A brief re-visit of the city of Limoges allowed for a visit to the small museum surrounding the Four des Casseaux. Center piece is the kiln build in 1902 for the G.D.A., later becoming the Royal Limoges which still runs the adjacent factory. Classified historical monument since 1987 it is the last surviving example of a technology that flourished in the city since 1878 and made 'Limoges porcelain' its 'white gold'.
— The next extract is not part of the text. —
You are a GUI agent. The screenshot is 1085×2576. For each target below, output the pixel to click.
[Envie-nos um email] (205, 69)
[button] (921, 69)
The 'reverse flame' kiln measures 7.5 meters across and is almost 20 meters high. Its location along the Vienne river allowed for a wood supply to float down from the central plateau, turned to charcoal before use. Consuming 16 tonnes per firing the oven has two stories for a first firing at 900º C in the globe on top, and a second firing at 1400ºC at the bottom.
The building by itself is interesting, added interest are the exhibits that were brought together by 'l'Association Espace Procelain'. My first time to encounter a 'chromolithograph', a printing press using stone slabs. Spooky porcelain dolls, medical equipment, tokens and electricity stuff. Turns out the french electricity accessory maker 'Le Grand' started out producing tea ware.
And outside 'the biggest porcelain piece ever produced in Limoges', an over 5 meters long (2 tonnes) high tension isolator. An morning well spend on a rainy day in Limoges.